I have been stuck with this issue for quite a while. Can someone suggest on what approach I should use to access my redis-cluster outside my network ?
Thanks
Running ./redis-trib.rb create --replicas 1 172.30.79.2:6379 172.30.79.3:6379 172.30.79.4:6379 172.30.96.2:6379 172.30.96.3:6379 172.30.96.4:6379 doesn't make sense with this setup.
The port 6379 is only accessible through the service which you brough up, but never directly as you try. That's why you run into issues when you try to use your setup.

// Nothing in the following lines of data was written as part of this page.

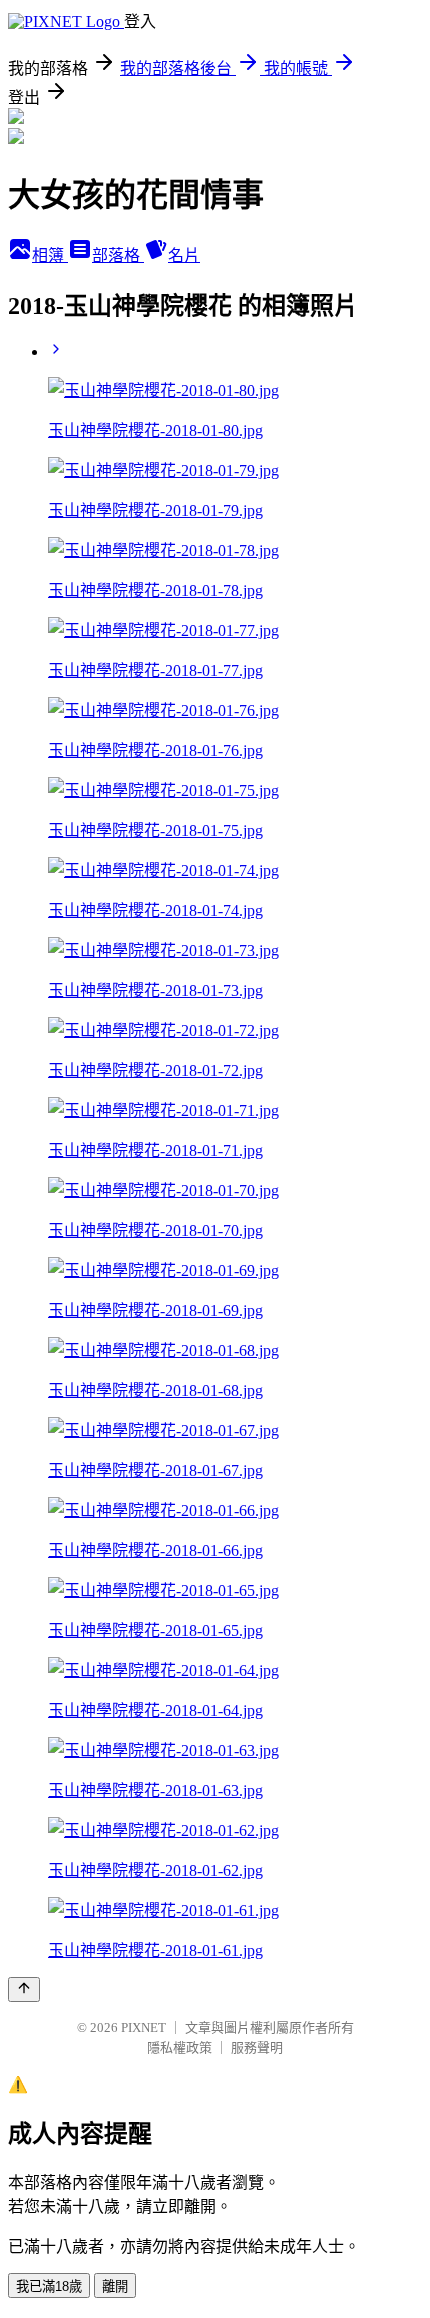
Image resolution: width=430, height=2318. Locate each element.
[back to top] (24, 1989)
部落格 (118, 255)
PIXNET (143, 2027)
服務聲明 (257, 2047)
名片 (184, 255)
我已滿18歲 (49, 2286)
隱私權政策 (179, 2047)
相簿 (50, 255)
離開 (115, 2286)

What you can do is to expose each POD with it's own service and have one additional cluster services to loadbalance external requests. As shown in the example repository from Kelsey Hightower. This way the PODs can communicate though the internally exposed ports and (external) clients can use the loadbalanced cluster port. The implication then is also that each POD requires it's own ReplicaSet (or Deployment). There's a long talk available on YouTube from Kelsey explaining the setup - YouTube / Slideshare.
An alternative would be to use a single redis master as shown in other examples.